José Guerreiro já teve a pena pelo envolvimento no caso com a ISL convertida em prestação de serviços

Carlos Alberto Fruet, Especial para o Estadão

04 Outubro 2007 | 19h13

O ex-presidente do Grêmio José Alberto Guerreiro foi condenado a dois anos e dois meses de prisão, pena convertida em prestação de serviços à comunidade por seu envolvimento no caso Grêmio/ISL, empresa suíça parceira do Grêmio. Guerreiro, assim como Wesley Cardia, ex-presidente da ISL no Brasil, foram incursos no artigo 171 do Código Penal (estelionato) pela juíza Kátia Elenise Oliveira da Silva, da 1ª Vara Criminal de Porto Alegre. Guerreiro e Cardia também devem pagar ao Grêmio, cada um, 360 salários mínimos (R$ 136,8 mil) e mais 150 salários mínimos da época dos fatos que constam no processo. Os advogados de Guerreiro (Paulo Olímpio Souza) e Cardia (Ney Fayet Júnior) informaram que vão recorrer da sentença.
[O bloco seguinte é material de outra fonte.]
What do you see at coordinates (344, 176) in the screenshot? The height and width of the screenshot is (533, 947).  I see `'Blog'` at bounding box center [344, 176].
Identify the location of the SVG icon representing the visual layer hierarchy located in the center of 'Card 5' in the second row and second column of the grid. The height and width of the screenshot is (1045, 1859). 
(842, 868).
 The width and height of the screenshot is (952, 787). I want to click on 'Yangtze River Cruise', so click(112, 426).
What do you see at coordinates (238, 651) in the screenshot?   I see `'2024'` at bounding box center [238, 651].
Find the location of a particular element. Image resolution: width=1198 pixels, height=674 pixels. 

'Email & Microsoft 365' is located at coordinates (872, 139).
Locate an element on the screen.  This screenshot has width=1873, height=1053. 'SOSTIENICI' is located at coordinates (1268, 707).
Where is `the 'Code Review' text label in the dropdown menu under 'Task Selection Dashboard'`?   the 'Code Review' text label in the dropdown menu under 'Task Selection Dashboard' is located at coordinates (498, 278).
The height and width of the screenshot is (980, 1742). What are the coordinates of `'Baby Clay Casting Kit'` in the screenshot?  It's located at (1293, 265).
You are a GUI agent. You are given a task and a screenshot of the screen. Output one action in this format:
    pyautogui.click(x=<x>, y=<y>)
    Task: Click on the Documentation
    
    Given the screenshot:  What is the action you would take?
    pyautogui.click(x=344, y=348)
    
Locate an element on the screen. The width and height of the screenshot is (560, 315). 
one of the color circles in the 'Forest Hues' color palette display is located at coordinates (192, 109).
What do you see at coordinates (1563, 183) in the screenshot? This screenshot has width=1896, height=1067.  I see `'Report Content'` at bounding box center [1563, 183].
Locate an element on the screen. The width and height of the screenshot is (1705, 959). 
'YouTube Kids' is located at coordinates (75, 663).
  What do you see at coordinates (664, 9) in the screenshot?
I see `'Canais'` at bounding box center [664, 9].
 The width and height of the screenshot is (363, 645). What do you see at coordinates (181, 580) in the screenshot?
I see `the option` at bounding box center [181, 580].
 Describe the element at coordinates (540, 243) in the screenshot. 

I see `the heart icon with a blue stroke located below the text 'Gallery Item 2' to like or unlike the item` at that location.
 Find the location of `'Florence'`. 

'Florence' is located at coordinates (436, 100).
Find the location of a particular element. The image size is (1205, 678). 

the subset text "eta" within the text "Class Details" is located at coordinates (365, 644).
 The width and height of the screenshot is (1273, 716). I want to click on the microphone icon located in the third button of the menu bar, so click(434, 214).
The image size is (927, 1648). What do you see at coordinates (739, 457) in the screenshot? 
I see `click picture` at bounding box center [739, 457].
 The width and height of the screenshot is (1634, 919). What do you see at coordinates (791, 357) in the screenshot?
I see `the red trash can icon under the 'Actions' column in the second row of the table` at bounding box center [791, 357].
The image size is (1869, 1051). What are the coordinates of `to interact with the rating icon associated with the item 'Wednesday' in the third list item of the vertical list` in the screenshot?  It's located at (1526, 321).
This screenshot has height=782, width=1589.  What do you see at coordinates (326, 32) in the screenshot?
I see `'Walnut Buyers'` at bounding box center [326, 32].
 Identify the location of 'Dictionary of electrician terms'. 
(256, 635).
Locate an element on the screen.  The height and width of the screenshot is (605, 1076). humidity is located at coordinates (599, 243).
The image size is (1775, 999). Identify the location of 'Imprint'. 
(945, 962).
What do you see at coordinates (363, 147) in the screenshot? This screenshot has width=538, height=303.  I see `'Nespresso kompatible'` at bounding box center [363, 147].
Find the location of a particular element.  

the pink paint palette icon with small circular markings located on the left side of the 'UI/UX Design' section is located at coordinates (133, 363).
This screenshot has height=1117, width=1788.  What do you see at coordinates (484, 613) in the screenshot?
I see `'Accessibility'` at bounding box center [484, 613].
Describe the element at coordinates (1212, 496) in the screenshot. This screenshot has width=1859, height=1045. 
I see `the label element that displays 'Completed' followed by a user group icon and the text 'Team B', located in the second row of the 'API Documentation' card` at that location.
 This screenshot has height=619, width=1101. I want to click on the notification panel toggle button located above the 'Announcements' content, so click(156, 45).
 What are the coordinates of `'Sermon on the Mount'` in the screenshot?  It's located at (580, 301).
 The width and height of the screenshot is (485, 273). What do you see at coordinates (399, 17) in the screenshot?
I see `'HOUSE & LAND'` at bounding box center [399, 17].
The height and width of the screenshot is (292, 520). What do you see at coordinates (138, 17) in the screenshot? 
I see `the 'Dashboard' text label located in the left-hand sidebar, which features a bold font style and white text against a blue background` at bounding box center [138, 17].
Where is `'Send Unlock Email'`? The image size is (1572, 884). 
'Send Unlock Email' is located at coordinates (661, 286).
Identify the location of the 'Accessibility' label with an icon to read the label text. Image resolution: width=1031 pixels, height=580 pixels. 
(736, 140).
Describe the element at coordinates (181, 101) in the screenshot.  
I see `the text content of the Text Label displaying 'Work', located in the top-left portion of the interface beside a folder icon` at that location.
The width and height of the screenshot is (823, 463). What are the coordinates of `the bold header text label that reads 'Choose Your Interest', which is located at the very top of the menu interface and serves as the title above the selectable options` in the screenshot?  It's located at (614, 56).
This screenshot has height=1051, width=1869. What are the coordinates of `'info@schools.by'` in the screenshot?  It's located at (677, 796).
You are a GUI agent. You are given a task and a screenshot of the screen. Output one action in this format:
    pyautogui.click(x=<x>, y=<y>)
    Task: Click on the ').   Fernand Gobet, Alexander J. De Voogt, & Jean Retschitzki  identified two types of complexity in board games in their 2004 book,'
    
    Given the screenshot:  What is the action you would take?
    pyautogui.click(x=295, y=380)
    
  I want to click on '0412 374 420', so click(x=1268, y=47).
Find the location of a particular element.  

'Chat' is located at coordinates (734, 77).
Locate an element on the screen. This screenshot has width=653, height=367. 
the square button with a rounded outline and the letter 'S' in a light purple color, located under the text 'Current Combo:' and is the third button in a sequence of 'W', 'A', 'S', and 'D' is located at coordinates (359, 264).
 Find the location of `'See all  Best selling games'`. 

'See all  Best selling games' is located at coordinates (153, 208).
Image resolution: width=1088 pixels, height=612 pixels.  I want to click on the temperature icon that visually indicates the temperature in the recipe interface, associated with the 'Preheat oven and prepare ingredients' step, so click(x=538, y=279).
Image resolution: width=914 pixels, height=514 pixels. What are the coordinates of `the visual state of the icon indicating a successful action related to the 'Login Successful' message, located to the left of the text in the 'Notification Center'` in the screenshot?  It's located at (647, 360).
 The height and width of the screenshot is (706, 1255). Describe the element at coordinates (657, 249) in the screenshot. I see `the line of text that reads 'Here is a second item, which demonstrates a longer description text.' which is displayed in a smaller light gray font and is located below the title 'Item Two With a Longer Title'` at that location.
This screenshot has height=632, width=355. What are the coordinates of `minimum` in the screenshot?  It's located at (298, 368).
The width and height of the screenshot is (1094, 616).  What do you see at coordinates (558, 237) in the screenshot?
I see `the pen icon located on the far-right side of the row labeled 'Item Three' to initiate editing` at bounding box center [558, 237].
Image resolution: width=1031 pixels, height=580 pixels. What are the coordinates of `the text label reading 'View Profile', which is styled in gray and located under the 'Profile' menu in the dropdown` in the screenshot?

Em agosto de 2000 a ISL emitiu, em nome do Grêmio, três cheques no valor total de R$ 555.799,00 para pagamento de multas relativas às contratações de Amato, Astrada e Paulo Nunes, respectivamente ao Rangers (Escócia), River Plate e Palmeiras. Após a falência da ISL ficou comprovado que os três clubes não haviam cobrado multa ou recebido dinheiro. Nominais ao Grêmio, os cheques foram endossados em nomes de terceiros.